Extrêmes populistes
Au départ, les gilets jaunes étaient un mouvement apolitique. Mais l'extrême droite a sauté sur l'occasion. RN, identitaires et consorts ont récupéré la colère populaire ; c'est leur fonds de commerce, ne jouons pas les étonnés, ils sont cohérents puisque populistes. Faut-il pour autant banaliser et minimiser les propos racistes, antisémites, homophobes et sexistes qui ont débordé dans un mouvement sans cadre ? Je ne le pense toujours pas.
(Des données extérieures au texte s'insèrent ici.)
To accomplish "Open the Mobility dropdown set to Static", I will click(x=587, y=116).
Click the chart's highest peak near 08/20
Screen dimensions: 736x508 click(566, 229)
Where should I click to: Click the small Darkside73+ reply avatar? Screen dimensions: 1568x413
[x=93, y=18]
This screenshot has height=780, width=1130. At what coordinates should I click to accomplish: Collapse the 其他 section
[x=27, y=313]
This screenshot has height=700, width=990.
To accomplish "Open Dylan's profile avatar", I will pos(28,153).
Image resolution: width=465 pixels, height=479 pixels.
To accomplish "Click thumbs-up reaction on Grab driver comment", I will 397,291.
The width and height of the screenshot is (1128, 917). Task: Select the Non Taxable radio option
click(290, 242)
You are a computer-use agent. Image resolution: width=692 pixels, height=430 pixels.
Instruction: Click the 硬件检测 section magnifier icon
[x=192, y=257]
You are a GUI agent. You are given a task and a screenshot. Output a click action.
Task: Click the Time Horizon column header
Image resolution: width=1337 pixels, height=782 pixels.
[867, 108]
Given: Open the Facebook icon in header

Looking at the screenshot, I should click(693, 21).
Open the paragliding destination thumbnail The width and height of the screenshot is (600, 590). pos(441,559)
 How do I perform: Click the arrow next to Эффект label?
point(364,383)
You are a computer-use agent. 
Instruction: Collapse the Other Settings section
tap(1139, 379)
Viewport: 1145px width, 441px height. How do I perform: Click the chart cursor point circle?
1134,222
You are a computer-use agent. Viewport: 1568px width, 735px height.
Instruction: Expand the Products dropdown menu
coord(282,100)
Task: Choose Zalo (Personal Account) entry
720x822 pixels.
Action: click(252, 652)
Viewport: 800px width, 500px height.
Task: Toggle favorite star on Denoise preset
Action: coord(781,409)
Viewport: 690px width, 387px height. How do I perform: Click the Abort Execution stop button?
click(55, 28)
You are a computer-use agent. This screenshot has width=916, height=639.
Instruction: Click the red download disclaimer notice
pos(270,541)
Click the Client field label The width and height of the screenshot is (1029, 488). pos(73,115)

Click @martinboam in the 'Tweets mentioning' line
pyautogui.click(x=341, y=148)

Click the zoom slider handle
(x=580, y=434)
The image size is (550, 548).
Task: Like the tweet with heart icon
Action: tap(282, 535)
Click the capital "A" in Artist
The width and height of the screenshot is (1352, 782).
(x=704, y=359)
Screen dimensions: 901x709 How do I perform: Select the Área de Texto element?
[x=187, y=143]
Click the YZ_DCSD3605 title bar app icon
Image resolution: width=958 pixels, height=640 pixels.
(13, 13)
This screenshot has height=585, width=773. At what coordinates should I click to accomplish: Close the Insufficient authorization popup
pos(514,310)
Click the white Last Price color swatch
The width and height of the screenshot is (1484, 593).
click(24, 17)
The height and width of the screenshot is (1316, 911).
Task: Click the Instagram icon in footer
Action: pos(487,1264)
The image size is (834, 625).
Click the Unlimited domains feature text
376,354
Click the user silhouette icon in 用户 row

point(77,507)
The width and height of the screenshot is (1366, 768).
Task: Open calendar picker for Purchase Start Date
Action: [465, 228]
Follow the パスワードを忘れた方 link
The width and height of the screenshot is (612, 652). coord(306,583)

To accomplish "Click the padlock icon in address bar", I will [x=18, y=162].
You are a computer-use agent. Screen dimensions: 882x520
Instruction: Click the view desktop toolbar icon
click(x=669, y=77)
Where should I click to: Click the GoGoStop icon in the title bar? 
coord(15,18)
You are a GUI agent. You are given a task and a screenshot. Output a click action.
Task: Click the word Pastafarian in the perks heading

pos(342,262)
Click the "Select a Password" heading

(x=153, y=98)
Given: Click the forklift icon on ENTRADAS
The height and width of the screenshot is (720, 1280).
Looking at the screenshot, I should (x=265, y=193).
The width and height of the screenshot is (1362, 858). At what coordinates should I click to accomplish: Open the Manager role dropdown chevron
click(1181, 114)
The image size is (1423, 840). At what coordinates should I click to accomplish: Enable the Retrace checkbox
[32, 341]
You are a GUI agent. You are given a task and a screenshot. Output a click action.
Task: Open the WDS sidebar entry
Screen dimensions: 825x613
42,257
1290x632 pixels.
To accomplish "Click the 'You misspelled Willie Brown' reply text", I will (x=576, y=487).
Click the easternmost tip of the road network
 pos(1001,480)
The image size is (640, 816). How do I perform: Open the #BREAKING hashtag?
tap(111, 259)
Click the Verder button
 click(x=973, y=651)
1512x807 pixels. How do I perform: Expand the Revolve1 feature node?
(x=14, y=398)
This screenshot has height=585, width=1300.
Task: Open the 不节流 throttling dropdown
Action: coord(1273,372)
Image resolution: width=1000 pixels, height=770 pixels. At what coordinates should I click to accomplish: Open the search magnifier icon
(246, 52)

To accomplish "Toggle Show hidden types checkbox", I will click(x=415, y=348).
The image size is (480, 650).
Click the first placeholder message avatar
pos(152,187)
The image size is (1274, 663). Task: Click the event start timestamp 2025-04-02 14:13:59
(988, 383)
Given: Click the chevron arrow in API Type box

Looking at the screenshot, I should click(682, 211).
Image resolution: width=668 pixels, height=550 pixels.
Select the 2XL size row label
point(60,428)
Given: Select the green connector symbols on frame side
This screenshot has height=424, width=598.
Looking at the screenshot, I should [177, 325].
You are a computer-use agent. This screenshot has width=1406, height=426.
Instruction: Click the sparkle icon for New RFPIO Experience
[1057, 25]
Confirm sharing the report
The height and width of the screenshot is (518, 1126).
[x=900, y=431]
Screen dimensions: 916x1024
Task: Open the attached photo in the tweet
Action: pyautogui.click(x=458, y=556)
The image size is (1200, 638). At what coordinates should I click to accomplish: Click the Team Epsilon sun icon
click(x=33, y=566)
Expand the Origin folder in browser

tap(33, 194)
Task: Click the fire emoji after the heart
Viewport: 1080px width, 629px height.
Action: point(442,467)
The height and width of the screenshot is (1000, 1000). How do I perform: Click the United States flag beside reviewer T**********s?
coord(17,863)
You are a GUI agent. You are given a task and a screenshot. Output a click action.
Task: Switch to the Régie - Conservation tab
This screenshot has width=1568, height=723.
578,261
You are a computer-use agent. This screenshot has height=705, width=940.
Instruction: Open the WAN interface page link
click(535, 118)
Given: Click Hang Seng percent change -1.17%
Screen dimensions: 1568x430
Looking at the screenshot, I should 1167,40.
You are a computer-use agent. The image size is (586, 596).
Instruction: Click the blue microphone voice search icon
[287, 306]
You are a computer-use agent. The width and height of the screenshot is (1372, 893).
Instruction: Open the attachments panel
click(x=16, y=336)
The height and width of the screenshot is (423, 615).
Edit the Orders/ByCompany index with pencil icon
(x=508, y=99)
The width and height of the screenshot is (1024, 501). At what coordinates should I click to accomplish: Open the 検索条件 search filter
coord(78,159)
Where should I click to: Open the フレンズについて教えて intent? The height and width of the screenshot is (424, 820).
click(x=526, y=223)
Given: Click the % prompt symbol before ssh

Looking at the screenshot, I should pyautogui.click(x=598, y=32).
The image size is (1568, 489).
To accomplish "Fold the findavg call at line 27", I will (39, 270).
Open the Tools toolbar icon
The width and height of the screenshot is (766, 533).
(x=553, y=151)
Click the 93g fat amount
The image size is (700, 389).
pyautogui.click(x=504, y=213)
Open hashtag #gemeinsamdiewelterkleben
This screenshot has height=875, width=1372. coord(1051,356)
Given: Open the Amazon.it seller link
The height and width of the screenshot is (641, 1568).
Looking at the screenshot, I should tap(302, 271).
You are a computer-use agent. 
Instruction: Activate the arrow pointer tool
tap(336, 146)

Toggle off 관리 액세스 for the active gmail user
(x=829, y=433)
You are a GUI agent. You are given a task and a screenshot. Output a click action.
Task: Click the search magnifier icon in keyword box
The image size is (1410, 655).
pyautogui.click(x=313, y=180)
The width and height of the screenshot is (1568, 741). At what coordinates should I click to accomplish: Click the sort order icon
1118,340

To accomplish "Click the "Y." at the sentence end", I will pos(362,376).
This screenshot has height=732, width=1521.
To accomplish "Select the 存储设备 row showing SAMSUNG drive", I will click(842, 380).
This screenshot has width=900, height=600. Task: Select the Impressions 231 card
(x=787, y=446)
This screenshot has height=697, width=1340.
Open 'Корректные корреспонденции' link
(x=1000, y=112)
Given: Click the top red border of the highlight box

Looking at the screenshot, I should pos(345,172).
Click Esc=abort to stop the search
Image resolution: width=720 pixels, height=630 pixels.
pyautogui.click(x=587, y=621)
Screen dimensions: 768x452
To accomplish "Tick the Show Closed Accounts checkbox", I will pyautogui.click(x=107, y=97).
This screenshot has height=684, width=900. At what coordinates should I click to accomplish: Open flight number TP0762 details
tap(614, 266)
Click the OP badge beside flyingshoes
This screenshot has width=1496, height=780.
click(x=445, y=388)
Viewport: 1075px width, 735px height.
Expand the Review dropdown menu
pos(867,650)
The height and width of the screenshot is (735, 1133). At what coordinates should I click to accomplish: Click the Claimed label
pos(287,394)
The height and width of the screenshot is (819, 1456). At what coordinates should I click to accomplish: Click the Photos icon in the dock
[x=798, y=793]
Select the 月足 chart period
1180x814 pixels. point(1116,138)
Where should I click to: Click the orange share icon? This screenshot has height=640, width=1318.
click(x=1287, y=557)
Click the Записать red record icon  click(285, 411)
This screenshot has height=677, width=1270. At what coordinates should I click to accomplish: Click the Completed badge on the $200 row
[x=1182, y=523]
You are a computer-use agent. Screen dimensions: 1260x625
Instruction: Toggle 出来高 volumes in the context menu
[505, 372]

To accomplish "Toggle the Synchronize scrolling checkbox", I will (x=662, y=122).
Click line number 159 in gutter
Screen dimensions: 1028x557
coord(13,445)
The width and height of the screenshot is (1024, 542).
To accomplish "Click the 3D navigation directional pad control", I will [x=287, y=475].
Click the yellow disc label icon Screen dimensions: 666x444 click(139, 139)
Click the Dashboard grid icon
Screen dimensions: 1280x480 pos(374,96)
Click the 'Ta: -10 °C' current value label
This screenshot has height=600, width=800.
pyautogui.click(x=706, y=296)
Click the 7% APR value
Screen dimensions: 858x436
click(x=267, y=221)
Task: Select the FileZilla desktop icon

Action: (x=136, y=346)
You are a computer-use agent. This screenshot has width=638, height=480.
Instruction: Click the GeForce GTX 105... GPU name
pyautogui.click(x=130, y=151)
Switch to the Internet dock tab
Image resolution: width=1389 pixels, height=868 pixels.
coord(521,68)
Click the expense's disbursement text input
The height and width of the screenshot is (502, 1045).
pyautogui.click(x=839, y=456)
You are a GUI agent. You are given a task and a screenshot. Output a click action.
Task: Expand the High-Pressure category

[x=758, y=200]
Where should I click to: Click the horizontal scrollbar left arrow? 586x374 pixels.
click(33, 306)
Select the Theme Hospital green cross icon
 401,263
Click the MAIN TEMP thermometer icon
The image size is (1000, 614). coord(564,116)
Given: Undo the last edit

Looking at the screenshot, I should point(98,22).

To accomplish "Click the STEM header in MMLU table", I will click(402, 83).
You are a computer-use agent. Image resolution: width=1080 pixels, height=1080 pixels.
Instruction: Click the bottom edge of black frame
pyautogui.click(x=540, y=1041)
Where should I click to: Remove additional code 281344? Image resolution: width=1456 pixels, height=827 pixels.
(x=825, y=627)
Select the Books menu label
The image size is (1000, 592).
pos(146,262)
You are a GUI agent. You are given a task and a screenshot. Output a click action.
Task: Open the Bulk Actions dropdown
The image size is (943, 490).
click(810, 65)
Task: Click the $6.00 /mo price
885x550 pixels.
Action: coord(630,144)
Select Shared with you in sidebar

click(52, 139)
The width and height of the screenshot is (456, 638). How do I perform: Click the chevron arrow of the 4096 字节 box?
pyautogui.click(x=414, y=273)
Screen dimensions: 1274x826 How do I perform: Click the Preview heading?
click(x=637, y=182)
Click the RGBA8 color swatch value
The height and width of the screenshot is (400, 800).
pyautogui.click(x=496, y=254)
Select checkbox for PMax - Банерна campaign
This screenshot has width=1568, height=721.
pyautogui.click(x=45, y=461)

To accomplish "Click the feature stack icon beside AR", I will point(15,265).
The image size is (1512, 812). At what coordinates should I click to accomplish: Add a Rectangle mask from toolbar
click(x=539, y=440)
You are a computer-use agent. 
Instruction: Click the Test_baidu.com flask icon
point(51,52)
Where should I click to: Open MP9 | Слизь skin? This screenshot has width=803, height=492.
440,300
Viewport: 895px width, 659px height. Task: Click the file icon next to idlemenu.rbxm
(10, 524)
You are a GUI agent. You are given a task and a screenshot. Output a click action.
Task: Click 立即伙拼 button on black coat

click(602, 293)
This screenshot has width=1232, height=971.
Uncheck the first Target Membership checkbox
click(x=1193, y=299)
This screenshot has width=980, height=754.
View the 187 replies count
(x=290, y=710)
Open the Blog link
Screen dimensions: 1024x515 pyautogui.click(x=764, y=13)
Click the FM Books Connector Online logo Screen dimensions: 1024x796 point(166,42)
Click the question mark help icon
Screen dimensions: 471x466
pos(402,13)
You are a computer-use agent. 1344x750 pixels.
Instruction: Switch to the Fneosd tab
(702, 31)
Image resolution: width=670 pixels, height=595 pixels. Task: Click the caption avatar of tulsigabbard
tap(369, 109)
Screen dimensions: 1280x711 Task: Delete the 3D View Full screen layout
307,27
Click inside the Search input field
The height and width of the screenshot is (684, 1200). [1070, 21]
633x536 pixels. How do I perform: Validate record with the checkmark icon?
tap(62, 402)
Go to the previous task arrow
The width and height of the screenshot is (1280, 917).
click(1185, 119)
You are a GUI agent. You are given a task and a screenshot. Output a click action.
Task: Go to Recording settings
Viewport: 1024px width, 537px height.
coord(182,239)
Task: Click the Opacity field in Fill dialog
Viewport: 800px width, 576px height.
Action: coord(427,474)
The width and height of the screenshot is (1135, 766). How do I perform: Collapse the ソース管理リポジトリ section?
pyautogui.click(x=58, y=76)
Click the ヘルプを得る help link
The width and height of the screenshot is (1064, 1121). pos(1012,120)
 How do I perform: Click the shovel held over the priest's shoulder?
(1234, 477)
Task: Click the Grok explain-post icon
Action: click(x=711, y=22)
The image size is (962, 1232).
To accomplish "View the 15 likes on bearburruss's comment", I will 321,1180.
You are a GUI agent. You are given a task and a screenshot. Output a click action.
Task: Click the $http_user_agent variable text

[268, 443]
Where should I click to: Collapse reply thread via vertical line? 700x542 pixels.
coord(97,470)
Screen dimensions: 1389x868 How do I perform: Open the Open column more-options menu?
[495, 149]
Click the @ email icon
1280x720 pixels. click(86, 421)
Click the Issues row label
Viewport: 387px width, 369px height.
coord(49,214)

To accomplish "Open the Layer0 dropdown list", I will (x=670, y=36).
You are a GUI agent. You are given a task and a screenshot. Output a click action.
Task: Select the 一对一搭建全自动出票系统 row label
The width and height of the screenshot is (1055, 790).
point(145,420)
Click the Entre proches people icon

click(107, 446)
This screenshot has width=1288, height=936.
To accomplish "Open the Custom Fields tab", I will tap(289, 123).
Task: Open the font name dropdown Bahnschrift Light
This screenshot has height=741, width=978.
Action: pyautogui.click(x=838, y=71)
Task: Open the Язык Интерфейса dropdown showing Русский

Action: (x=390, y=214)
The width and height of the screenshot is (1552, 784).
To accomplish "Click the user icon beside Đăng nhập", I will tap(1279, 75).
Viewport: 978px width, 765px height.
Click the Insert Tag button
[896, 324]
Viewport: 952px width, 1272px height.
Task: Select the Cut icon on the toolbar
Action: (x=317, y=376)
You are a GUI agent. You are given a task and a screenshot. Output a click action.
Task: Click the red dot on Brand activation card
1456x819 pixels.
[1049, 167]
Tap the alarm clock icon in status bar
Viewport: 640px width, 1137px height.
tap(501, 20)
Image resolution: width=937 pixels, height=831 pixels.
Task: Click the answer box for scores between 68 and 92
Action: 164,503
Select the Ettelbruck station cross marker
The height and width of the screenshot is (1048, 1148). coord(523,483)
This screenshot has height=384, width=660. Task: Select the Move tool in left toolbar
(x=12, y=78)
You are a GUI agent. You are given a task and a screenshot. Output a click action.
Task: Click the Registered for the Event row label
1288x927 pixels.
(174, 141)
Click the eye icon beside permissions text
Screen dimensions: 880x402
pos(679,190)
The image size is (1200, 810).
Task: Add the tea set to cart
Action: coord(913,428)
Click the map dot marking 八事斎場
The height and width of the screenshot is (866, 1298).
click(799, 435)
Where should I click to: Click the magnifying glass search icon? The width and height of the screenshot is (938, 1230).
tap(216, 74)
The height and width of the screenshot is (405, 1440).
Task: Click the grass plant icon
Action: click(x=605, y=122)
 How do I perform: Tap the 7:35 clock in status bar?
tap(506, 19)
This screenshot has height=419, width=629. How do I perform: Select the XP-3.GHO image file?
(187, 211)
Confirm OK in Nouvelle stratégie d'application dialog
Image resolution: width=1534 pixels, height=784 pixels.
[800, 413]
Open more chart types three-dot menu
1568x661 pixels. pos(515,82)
Puis, une certaine gauche s'est subitement dit qu'il y avait peut-être un coup à faire, des voix à grappiller de-ci de-là. Et certains se sont tout à coup retrouvés à traiter de "macronistes" tous les militants... de gauche... qui refusaient de manifester, dans le vide, et surtout aux côtés de l'extrême droite.
Une grande leçon de démocratie.
Ils ne se marièrent pas, n'eurent aucun enfant et Marine Le Pen paya sa tournée générale.
Abattre le libéralisme du Président sans pactiser avec l’ennemi de toujours, « la bête immonde », devrait être la seule attitude digne. Les syndicats l’ont pour l’instant adoptée. Pas les partis. Je crois que l’histoire leur en tiendra rigueur. Ou bien moi seulement, et alors c'est sans importance.